The Rise and Falling Out of Saint Leslie of Security

Lachesis Publishing
www.lachesispublishing.com

Copyright ©2008 by Andrew Tisbert

NOTICE: This work is copyrighted. It is licensed only for use by the original purchaser. Making copies of this work or distributing it to any unauthorized person by any means, including without limit email, floppy disk, file transfer, paper print out, or any other method constitutes a violation of International copyright law and subjects the violator to severe fines or imprisonment.
The Rise and Falling Out of
Saint Leslie of Security
Andrew Tisbert
* * * *
* * * *
lachesispublishing.com
Published Internationally by Lachesis Publishing
1787 Cartier Court, RR 1,
Kingston, Nova Scotia, B0P 1R0
Copyright © 2007 Andrew Tisbert
Exclusive cover © 2007 Laura Givens
Inside artwork © 2007 Carole Spencer

All rights reserved. The use of any part of this publication reproduced, transmitted in any form or by any means, electronic, mechanical, photocopying, recording, or otherwise, without the prior written consent of the publisher, Lachesis Publishing, is an infringement of the copyright law.

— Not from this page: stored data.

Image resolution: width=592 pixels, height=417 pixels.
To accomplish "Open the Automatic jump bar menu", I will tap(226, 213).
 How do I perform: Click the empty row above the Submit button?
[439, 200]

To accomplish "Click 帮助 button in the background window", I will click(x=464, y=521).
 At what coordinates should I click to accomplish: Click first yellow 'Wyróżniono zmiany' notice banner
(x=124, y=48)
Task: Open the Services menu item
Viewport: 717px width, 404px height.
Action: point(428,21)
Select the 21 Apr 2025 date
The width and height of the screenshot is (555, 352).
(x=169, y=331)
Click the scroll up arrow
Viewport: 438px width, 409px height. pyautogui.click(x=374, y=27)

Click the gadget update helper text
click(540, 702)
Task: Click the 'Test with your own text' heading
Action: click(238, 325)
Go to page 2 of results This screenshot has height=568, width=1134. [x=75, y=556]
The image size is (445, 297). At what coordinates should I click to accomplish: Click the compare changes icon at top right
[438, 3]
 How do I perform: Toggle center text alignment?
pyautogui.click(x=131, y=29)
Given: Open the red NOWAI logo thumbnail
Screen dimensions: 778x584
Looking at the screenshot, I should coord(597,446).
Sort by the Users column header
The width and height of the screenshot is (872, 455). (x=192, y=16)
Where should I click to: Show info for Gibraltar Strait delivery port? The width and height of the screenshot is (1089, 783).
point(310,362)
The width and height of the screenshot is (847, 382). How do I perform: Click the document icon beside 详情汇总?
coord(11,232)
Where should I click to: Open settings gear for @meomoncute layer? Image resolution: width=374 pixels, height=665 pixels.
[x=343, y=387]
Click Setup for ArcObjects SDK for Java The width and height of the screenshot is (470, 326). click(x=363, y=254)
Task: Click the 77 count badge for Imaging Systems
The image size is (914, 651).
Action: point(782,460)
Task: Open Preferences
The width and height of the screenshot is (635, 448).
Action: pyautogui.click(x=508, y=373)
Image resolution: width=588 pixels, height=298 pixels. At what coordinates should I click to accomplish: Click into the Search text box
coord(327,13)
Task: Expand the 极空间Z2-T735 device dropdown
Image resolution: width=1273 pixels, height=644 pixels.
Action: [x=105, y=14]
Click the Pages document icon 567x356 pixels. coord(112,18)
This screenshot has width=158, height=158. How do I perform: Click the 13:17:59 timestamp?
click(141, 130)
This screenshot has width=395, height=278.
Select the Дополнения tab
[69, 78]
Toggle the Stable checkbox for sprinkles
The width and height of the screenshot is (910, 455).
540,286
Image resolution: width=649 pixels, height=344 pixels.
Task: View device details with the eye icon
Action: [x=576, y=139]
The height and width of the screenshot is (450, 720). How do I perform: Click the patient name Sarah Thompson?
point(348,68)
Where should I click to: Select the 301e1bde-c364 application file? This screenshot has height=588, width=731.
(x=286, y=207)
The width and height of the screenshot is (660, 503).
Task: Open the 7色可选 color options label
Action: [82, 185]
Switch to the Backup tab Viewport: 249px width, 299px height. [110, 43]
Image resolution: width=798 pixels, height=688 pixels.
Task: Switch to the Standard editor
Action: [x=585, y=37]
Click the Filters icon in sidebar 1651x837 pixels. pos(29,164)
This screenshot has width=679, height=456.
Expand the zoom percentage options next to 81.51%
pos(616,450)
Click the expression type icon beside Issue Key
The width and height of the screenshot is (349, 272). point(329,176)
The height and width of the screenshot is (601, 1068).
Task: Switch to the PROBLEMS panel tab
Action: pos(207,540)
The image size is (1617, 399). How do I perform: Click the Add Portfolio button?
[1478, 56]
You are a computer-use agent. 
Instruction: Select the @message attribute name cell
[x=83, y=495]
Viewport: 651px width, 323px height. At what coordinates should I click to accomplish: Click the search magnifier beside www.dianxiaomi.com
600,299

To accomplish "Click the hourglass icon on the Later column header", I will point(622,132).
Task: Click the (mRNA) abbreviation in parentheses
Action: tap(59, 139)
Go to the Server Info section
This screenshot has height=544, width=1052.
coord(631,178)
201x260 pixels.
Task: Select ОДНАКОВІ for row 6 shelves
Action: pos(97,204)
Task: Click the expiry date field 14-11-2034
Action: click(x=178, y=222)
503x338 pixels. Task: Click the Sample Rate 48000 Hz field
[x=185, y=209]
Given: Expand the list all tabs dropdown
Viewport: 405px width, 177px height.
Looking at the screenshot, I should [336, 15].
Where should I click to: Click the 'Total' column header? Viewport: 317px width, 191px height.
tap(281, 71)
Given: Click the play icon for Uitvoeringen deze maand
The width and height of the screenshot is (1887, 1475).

A catalogue record for the print format of this title is available from the
National Library of Canada
ISBN 1-897370-39-3
A catalogue record for the Ebook is available from the
National Library of Canada
multiple ebook formats are available from
www.lachesispublishing.com
ISBN 1-897370-40-7

This is a work of fiction. Names, characters, places and incidents are either the product of the author's imagination or are used fictitiously, and any resemblance to any person or persons, living or dead, events or locales is entirely coincidental.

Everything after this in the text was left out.